## begin The input
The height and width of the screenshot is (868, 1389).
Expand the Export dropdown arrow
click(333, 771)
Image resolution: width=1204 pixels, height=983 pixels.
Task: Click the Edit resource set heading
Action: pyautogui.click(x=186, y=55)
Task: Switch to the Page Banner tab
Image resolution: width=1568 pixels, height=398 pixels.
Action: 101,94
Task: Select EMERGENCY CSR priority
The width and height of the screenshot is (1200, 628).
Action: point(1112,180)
## end The input
## begin The input
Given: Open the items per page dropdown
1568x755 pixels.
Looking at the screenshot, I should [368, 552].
## end The input
What the task asks:
Write out the records from the line that contains "The height and" through the line that contains "Action: point(1112,180)", copying each line exactly, with both of those lines included.

The completed task:
The height and width of the screenshot is (868, 1389).
Expand the Export dropdown arrow
click(333, 771)
Image resolution: width=1204 pixels, height=983 pixels.
Task: Click the Edit resource set heading
Action: pyautogui.click(x=186, y=55)
Task: Switch to the Page Banner tab
Image resolution: width=1568 pixels, height=398 pixels.
Action: 101,94
Task: Select EMERGENCY CSR priority
The width and height of the screenshot is (1200, 628).
Action: point(1112,180)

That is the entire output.